The second element which the apocalypses add to the hope of the Old Testament and which the New Testament Apocalypse adopts, is the conception of a millennial earthly kingdom. This appears in probably an earlier part of Enoch, chapters 91-104. In a short Apocalypse of Weeks, after seven weeks of world-history up to the writer's present, an eighth week is predicted, in which the righteous shall wield the sword against their oppressors and establish the Messianic kingdom; then a ninth week in which the preaching of judgment to come will convert all men to righteousness; finally, a tenth week of final judgment against all angelic powers of evil, ending with a new heaven and an eternity of blessedness.
It is not only the fact that here and elsewhere these two hopes are proved to be Jewish, not Christian, in origin, that influences our judgment on them when they reappear in the New Testament; it is also the understanding of them which their Jewish form makes possible. They are two forms of adjusting the old national and earthly hope of Israel to a new, more universal and transcendent form of faith and hope. In the religion of the "Parables" of Enoch the transcendent practically transforms and displaces the earthly. In the millennial scheme, the heavenly follows the earthly in time. Resurrection enables some of the dead to have part in the earthly, while translation into angel-like, immortal natures fits men for the final heavenly life. The understanding of the origin and purpose of these hopes makes it unnatural and irrational to regard them as literal disclosures of the unseen world and of future events.
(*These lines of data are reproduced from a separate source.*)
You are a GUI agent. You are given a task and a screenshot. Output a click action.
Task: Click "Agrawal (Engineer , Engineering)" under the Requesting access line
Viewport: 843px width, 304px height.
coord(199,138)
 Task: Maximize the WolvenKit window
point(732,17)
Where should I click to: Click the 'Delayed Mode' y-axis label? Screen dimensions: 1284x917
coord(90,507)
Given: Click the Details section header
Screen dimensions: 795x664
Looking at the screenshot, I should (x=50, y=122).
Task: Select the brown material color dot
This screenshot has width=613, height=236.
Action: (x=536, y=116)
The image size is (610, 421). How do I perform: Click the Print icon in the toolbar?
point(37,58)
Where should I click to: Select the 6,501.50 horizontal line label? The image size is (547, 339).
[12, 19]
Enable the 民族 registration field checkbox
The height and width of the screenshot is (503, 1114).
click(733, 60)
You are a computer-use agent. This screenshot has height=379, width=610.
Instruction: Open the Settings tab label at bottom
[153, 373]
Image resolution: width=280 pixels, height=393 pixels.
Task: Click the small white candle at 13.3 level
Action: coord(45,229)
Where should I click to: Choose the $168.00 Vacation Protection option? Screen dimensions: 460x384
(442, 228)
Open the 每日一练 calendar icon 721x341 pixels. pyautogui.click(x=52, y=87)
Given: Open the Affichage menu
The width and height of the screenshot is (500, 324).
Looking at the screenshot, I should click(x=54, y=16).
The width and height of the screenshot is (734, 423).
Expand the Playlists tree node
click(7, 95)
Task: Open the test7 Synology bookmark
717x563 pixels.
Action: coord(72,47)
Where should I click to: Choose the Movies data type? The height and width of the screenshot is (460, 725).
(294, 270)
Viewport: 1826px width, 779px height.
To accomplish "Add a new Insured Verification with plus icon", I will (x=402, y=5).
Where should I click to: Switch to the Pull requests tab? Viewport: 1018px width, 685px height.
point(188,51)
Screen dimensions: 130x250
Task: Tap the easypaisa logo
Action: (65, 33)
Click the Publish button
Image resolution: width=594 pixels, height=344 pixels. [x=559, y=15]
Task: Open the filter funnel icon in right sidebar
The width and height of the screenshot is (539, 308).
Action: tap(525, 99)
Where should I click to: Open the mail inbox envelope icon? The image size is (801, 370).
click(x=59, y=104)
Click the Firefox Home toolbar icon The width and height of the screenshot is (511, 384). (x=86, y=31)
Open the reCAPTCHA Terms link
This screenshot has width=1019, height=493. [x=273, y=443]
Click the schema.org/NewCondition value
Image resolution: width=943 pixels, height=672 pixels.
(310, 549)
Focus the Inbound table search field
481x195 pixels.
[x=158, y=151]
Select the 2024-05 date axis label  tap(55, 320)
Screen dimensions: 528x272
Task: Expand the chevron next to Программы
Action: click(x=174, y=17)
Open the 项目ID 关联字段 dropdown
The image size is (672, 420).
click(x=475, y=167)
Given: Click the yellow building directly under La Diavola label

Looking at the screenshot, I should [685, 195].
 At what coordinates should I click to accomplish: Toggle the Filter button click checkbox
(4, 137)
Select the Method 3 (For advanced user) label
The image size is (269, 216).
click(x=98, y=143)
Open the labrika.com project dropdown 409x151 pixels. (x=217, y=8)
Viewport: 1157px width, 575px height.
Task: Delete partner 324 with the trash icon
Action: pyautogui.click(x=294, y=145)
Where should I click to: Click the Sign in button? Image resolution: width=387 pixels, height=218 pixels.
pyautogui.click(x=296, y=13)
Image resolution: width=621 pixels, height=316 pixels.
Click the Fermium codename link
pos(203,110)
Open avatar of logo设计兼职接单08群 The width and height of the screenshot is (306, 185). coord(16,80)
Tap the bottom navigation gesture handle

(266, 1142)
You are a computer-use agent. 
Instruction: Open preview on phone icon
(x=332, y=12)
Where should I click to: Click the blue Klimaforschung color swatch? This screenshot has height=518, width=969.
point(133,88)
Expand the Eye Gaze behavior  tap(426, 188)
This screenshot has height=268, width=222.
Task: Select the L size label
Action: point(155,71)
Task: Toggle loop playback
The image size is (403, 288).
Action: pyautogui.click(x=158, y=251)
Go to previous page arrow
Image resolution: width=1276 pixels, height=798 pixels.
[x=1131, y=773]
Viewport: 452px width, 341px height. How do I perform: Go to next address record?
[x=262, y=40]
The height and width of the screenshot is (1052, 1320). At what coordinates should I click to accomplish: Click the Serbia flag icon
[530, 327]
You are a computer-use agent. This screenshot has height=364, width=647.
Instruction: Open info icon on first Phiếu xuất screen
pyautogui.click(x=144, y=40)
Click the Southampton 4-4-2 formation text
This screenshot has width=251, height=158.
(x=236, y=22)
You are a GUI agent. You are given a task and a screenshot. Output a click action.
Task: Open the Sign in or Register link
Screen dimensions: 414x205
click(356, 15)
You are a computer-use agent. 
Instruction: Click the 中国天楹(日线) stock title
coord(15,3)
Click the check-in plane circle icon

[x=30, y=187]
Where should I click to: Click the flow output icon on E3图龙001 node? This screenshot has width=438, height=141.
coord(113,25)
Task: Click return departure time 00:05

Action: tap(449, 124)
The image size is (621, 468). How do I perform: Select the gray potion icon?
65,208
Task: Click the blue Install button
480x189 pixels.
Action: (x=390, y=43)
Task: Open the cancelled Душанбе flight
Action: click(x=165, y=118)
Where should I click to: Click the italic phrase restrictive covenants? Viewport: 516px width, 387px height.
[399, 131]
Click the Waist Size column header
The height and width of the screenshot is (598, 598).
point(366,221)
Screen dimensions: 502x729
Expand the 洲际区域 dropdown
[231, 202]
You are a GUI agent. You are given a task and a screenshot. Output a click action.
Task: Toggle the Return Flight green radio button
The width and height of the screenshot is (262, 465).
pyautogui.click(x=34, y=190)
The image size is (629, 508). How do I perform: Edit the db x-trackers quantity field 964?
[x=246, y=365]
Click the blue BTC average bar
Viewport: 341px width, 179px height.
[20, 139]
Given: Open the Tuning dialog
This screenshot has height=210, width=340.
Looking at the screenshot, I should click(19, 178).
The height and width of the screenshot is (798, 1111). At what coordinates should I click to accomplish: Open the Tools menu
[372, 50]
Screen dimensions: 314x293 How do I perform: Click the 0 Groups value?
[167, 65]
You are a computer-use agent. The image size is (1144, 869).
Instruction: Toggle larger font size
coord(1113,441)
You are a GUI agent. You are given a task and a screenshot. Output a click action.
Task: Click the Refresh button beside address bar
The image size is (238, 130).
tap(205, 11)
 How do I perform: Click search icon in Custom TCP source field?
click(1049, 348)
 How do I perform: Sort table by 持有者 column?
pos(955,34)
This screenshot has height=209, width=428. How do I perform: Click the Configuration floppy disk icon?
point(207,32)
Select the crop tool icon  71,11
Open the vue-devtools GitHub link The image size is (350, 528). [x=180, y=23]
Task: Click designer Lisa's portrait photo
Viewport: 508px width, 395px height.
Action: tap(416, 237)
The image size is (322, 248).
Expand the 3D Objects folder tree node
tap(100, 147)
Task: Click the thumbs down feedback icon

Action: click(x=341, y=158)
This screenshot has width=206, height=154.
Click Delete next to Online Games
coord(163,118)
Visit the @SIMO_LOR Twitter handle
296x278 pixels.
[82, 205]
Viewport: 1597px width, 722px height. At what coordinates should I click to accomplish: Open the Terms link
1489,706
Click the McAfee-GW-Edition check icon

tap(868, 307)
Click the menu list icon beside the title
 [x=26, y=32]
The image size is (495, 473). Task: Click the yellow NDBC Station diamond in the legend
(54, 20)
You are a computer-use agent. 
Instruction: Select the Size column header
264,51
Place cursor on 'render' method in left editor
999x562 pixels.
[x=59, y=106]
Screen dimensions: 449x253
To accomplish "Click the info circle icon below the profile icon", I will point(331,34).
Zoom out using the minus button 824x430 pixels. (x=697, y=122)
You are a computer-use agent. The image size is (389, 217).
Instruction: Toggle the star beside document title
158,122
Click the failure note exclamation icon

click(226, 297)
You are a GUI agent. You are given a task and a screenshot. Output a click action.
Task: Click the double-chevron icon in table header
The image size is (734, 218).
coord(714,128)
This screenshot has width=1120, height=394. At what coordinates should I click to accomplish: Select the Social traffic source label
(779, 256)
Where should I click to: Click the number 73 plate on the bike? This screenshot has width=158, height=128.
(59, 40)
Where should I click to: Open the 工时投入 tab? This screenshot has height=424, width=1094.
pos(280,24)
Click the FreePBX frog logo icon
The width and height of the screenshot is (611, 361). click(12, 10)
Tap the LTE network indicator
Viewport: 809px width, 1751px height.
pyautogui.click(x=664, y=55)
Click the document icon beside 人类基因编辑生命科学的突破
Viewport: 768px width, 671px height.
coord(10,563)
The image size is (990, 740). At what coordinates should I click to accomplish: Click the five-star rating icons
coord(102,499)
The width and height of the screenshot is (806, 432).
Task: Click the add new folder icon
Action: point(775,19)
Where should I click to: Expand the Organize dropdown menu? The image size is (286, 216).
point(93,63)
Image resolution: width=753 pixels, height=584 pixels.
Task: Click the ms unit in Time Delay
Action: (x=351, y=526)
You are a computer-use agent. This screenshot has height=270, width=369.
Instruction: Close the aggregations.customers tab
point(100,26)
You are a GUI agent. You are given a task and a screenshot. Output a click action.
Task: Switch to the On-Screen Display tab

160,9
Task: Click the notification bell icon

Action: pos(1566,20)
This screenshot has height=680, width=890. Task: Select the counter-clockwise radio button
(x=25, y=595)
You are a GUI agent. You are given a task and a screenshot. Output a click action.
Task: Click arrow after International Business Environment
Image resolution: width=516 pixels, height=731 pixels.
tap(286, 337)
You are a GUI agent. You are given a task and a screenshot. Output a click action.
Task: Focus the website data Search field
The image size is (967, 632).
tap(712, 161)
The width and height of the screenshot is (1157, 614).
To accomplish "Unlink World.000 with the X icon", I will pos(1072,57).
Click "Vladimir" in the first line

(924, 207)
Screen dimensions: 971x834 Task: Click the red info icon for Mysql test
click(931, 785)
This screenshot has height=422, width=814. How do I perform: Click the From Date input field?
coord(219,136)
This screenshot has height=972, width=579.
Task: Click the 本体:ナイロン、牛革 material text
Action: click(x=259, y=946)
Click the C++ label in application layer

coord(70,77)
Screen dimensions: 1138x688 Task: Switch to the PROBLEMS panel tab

The third hope which Judaism added to what its sacred scriptures contained was the hope for immortality of the spirit. It happens that this also appears earliest in Judaism in the Book of Enoch (especially chapters 102-104). Enoch solemnly assures his readers that he has seen it written in heavenly books that joy and glory are prepared for the spirits of those who have died in righteousness. This is not a resurrection of the body to enable one to have a share in the earthly kingdom, but a transformation which fits men for the realm of spirits.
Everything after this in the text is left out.